FlagEmbedding BGE-M3的预训练问题——loss产生偶尔上升的情况

请问这种loss产生偶尔上升的情况是否正常，又该如何判断预训练合适结束？

bge-m3-patent-retromae_batch56_max350.log

May 18 '24 07:05 LLLiHaotian

@LLLiHaotian , you need to fine-tune the model on your downstream data, and select the best pretrain ckpt based on the downstream performance.

May 19 '24 08:05 staoxiao

I only hope to use the encoder part to support representation, and there is no need for downstream tasks for the time being. Therefore, I would like to know how to determine which ckpt has the best effect. Looking forward to your answers.

May 19 '24 08:05 LLLiHaotian

There is no appropriate metric to evaluate the performance of pre-training task. We recommend selecting the ckpt based on the performance of fine-tuning downstream task.

May 19 '24 23:05 staoxiao

There is no appropriate metric to evaluate the performance of pre-training task. We recommend selecting the ckpt based on the performance of fine-tuning downstream task.

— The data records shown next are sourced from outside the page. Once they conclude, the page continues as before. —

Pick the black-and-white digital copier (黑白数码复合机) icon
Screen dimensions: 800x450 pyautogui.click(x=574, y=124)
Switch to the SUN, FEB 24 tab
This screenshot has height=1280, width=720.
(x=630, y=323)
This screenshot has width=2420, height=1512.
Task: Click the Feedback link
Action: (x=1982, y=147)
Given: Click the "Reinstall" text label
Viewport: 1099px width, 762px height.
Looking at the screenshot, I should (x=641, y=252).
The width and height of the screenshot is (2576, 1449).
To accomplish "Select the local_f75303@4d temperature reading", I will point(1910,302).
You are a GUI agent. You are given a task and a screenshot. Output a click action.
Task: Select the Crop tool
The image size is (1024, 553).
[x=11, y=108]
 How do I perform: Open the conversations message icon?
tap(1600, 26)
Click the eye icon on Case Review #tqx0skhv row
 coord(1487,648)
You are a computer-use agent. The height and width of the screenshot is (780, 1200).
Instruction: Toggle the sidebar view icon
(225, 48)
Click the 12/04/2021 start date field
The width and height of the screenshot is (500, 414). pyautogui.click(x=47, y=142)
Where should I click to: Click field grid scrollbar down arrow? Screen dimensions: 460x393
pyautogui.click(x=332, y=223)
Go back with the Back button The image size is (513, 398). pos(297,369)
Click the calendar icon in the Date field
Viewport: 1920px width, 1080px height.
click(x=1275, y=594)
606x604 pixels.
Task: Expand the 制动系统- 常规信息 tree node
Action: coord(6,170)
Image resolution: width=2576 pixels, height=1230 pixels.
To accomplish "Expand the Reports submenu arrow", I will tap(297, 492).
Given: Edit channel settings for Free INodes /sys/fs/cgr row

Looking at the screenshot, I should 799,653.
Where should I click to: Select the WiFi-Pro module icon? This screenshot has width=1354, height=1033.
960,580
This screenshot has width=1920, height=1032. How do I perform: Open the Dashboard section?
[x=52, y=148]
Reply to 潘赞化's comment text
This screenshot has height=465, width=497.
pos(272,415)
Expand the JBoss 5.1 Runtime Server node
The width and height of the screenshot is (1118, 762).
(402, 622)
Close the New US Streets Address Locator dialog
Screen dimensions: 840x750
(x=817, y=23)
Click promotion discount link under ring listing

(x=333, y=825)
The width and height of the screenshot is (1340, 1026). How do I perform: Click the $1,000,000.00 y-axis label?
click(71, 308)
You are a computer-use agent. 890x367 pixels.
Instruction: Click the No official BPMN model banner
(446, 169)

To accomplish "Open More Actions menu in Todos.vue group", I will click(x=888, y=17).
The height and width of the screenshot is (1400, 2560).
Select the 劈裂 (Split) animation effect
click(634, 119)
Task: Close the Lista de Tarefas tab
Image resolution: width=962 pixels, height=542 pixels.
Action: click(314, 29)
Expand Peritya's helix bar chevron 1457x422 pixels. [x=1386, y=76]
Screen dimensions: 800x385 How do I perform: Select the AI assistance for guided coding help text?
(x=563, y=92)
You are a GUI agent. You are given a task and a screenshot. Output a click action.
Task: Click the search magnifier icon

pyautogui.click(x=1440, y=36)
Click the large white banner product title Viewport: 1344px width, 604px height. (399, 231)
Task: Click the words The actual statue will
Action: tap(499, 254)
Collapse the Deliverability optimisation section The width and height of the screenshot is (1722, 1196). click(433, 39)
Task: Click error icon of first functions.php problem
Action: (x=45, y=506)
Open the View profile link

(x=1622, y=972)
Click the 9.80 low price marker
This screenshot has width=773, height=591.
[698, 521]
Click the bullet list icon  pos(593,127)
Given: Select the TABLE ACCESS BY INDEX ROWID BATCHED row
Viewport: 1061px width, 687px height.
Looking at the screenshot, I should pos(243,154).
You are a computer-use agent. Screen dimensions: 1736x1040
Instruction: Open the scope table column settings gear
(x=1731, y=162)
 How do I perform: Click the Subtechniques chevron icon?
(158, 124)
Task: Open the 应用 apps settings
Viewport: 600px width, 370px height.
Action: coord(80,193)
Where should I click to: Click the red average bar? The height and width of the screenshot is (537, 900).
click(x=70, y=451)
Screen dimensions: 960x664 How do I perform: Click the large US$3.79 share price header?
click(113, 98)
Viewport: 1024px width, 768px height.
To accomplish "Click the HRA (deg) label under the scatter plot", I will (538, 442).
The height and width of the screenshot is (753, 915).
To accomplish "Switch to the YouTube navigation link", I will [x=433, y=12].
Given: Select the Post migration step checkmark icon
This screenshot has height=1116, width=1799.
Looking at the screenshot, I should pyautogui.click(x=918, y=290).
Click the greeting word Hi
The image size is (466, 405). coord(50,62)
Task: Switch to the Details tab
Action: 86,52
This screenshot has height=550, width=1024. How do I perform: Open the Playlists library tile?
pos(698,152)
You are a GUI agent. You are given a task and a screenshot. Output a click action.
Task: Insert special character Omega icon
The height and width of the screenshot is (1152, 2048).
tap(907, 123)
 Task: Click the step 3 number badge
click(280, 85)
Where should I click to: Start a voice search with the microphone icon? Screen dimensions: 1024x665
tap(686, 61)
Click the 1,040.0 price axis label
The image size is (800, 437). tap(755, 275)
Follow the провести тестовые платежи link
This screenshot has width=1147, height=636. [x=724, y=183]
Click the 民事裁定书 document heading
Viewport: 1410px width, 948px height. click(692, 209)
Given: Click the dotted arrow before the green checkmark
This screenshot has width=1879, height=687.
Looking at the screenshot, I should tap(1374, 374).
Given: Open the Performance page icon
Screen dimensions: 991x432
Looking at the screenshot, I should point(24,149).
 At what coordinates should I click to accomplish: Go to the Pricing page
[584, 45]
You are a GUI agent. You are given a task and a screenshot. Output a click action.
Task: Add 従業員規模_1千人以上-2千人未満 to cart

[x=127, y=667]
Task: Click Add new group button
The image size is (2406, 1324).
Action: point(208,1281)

After pretraining on my task-specific training dataset, what type of data should I use for fine-tuning on the downstream retrieval task? I'm unsure whether to utilize my own downstream data(similar sentence, not too many) for fine-tuning, or to combine a large mount of public STS/retrieval dataset with my own downstream data?

Sep 27 '24 09:09 friendshipity